• RAW DATA:
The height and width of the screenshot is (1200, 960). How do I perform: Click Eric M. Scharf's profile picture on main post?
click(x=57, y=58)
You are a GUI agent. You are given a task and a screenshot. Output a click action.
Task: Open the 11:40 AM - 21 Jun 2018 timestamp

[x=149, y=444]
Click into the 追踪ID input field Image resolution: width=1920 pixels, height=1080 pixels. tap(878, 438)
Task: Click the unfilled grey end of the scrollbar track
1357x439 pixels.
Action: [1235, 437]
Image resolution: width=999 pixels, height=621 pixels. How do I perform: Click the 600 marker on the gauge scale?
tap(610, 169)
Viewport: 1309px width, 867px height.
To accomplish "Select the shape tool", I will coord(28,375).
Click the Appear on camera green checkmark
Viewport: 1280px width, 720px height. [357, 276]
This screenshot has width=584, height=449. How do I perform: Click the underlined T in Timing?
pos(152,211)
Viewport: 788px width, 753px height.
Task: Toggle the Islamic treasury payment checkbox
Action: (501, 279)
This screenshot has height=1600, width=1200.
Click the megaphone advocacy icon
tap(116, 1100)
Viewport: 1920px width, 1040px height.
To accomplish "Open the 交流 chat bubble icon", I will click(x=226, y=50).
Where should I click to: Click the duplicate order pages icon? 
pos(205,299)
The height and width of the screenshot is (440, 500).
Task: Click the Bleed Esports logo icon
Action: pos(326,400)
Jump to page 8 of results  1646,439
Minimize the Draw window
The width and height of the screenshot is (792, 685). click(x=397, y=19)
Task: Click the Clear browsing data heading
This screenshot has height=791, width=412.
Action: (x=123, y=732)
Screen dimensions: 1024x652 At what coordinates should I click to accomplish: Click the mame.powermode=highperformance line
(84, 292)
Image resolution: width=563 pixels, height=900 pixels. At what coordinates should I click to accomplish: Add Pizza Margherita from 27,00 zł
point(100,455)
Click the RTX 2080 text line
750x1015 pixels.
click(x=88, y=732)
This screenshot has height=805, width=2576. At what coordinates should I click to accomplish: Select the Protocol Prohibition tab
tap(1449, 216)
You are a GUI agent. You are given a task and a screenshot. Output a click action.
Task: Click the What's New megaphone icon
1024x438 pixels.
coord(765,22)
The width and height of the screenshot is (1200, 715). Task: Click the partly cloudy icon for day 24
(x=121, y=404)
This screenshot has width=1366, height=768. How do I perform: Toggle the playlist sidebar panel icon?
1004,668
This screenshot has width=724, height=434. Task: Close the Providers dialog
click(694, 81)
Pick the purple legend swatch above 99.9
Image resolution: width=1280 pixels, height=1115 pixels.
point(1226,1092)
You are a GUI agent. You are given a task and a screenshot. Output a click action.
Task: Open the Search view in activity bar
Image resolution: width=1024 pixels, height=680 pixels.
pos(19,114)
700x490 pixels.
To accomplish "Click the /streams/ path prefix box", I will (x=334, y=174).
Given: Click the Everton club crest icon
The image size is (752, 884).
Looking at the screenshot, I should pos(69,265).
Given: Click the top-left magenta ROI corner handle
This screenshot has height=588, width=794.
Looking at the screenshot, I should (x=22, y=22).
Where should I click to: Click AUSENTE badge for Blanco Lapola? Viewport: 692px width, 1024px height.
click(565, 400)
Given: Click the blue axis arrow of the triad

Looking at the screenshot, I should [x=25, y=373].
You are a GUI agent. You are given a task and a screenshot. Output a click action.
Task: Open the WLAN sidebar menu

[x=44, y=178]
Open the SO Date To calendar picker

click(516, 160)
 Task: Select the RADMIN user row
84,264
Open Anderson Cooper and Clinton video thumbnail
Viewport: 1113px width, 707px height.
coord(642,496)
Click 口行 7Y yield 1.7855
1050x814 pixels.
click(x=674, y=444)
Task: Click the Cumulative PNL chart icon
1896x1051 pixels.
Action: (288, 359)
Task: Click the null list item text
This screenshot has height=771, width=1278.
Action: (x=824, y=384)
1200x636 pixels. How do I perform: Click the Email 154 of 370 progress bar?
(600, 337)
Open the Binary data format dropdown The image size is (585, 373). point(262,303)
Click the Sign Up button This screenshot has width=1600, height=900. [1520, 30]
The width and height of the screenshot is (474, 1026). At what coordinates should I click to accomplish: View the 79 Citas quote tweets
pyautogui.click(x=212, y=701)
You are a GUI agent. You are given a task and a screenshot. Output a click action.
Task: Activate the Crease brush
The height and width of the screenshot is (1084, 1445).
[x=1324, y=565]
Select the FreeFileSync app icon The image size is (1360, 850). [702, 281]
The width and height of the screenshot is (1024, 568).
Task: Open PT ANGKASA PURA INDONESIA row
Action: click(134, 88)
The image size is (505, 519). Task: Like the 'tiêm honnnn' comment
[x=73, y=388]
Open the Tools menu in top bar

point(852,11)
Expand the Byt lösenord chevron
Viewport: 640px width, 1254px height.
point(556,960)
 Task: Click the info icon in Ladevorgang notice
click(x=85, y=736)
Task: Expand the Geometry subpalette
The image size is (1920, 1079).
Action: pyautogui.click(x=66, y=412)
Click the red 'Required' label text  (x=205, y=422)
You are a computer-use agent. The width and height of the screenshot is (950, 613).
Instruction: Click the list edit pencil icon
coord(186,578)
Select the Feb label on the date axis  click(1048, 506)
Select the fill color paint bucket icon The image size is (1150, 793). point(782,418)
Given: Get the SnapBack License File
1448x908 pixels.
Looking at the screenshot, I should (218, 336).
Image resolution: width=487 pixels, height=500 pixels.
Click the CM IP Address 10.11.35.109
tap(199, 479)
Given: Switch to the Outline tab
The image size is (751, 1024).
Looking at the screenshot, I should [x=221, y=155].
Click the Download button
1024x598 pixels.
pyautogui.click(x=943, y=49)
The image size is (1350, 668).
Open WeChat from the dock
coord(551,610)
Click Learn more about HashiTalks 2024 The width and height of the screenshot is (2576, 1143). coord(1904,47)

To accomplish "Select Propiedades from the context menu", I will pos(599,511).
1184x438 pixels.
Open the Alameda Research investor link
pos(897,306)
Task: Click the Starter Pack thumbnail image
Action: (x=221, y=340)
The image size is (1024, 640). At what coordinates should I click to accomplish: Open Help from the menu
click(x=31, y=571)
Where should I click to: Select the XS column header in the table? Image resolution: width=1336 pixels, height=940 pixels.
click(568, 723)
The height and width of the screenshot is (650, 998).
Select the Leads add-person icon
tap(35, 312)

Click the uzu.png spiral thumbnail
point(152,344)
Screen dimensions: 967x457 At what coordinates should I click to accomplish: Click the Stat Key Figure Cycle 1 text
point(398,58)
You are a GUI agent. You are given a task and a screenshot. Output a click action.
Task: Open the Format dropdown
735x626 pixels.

• REQUIREMENT:
An exact reproduction of all the entries above is the expected answer.

• RESPONSE FOR THIS EXERCISE:
The height and width of the screenshot is (1200, 960). How do I perform: Click Eric M. Scharf's profile picture on main post?
click(x=57, y=58)
You are a GUI agent. You are given a task and a screenshot. Output a click action.
Task: Open the 11:40 AM - 21 Jun 2018 timestamp

[x=149, y=444]
Click into the 追踪ID input field Image resolution: width=1920 pixels, height=1080 pixels. tap(878, 438)
Task: Click the unfilled grey end of the scrollbar track
1357x439 pixels.
Action: [1235, 437]
Image resolution: width=999 pixels, height=621 pixels. How do I perform: Click the 600 marker on the gauge scale?
tap(610, 169)
Viewport: 1309px width, 867px height.
To accomplish "Select the shape tool", I will coord(28,375).
Click the Appear on camera green checkmark
Viewport: 1280px width, 720px height. [357, 276]
This screenshot has width=584, height=449. How do I perform: Click the underlined T in Timing?
pos(152,211)
Viewport: 788px width, 753px height.
Task: Toggle the Islamic treasury payment checkbox
Action: (501, 279)
This screenshot has height=1600, width=1200.
Click the megaphone advocacy icon
tap(116, 1100)
Viewport: 1920px width, 1040px height.
To accomplish "Open the 交流 chat bubble icon", I will click(x=226, y=50).
Where should I click to: Click the duplicate order pages icon? 
pos(205,299)
The height and width of the screenshot is (440, 500).
Task: Click the Bleed Esports logo icon
Action: pos(326,400)
Jump to page 8 of results  1646,439
Minimize the Draw window
The width and height of the screenshot is (792, 685). click(x=397, y=19)
Task: Click the Clear browsing data heading
This screenshot has height=791, width=412.
Action: (x=123, y=732)
Screen dimensions: 1024x652 At what coordinates should I click to accomplish: Click the mame.powermode=highperformance line
(84, 292)
Image resolution: width=563 pixels, height=900 pixels. At what coordinates should I click to accomplish: Add Pizza Margherita from 27,00 zł
point(100,455)
Click the RTX 2080 text line
750x1015 pixels.
click(x=88, y=732)
This screenshot has height=805, width=2576. At what coordinates should I click to accomplish: Select the Protocol Prohibition tab
tap(1449, 216)
You are a GUI agent. You are given a task and a screenshot. Output a click action.
Task: Click the What's New megaphone icon
1024x438 pixels.
coord(765,22)
The width and height of the screenshot is (1200, 715). Task: Click the partly cloudy icon for day 24
(x=121, y=404)
This screenshot has width=1366, height=768. How do I perform: Toggle the playlist sidebar panel icon?
1004,668
This screenshot has width=724, height=434. Task: Close the Providers dialog
click(694, 81)
Pick the purple legend swatch above 99.9
Image resolution: width=1280 pixels, height=1115 pixels.
point(1226,1092)
You are a GUI agent. You are given a task and a screenshot. Output a click action.
Task: Open the Search view in activity bar
Image resolution: width=1024 pixels, height=680 pixels.
pos(19,114)
700x490 pixels.
To accomplish "Click the /streams/ path prefix box", I will (x=334, y=174).
Given: Click the Everton club crest icon
The image size is (752, 884).
Looking at the screenshot, I should pos(69,265).
Given: Click the top-left magenta ROI corner handle
This screenshot has height=588, width=794.
Looking at the screenshot, I should (x=22, y=22).
Where should I click to: Click AUSENTE badge for Blanco Lapola? Viewport: 692px width, 1024px height.
click(565, 400)
Given: Click the blue axis arrow of the triad

Looking at the screenshot, I should [x=25, y=373].
You are a GUI agent. You are given a task and a screenshot. Output a click action.
Task: Open the WLAN sidebar menu

[x=44, y=178]
Open the SO Date To calendar picker

click(516, 160)
 Task: Select the RADMIN user row
84,264
Open Anderson Cooper and Clinton video thumbnail
Viewport: 1113px width, 707px height.
coord(642,496)
Click 口行 7Y yield 1.7855
1050x814 pixels.
click(x=674, y=444)
Task: Click the Cumulative PNL chart icon
1896x1051 pixels.
Action: (288, 359)
Task: Click the null list item text
This screenshot has height=771, width=1278.
Action: (x=824, y=384)
1200x636 pixels. How do I perform: Click the Email 154 of 370 progress bar?
(600, 337)
Open the Binary data format dropdown The image size is (585, 373). point(262,303)
Click the Sign Up button This screenshot has width=1600, height=900. [1520, 30]
The width and height of the screenshot is (474, 1026). At what coordinates should I click to accomplish: View the 79 Citas quote tweets
pyautogui.click(x=212, y=701)
You are a GUI agent. You are given a task and a screenshot. Output a click action.
Task: Activate the Crease brush
The height and width of the screenshot is (1084, 1445).
[x=1324, y=565]
Select the FreeFileSync app icon The image size is (1360, 850). [702, 281]
The width and height of the screenshot is (1024, 568).
Task: Open PT ANGKASA PURA INDONESIA row
Action: click(134, 88)
The image size is (505, 519). Task: Like the 'tiêm honnnn' comment
[x=73, y=388]
Open the Tools menu in top bar

point(852,11)
Expand the Byt lösenord chevron
Viewport: 640px width, 1254px height.
point(556,960)
 Task: Click the info icon in Ladevorgang notice
click(x=85, y=736)
Task: Expand the Geometry subpalette
The image size is (1920, 1079).
Action: pyautogui.click(x=66, y=412)
Click the red 'Required' label text  (x=205, y=422)
You are a computer-use agent. The width and height of the screenshot is (950, 613).
Instruction: Click the list edit pencil icon
coord(186,578)
Select the Feb label on the date axis  click(1048, 506)
Select the fill color paint bucket icon The image size is (1150, 793). point(782,418)
Given: Get the SnapBack License File
1448x908 pixels.
Looking at the screenshot, I should (218, 336).
Image resolution: width=487 pixels, height=500 pixels.
Click the CM IP Address 10.11.35.109
tap(199, 479)
Given: Switch to the Outline tab
The image size is (751, 1024).
Looking at the screenshot, I should [x=221, y=155].
Click the Download button
1024x598 pixels.
pyautogui.click(x=943, y=49)
The image size is (1350, 668).
Open WeChat from the dock
coord(551,610)
Click Learn more about HashiTalks 2024 The width and height of the screenshot is (2576, 1143). coord(1904,47)

To accomplish "Select Propiedades from the context menu", I will pos(599,511).
1184x438 pixels.
Open the Alameda Research investor link
pos(897,306)
Task: Click the Starter Pack thumbnail image
Action: (x=221, y=340)
The image size is (1024, 640). At what coordinates should I click to accomplish: Open Help from the menu
click(x=31, y=571)
Where should I click to: Select the XS column header in the table? Image resolution: width=1336 pixels, height=940 pixels.
click(568, 723)
The height and width of the screenshot is (650, 998).
Select the Leads add-person icon
tap(35, 312)

Click the uzu.png spiral thumbnail
point(152,344)
Screen dimensions: 967x457 At what coordinates should I click to accomplish: Click the Stat Key Figure Cycle 1 text
point(398,58)
You are a GUI agent. You are given a task and a screenshot. Output a click action.
Task: Open the Format dropdown
735x626 pixels.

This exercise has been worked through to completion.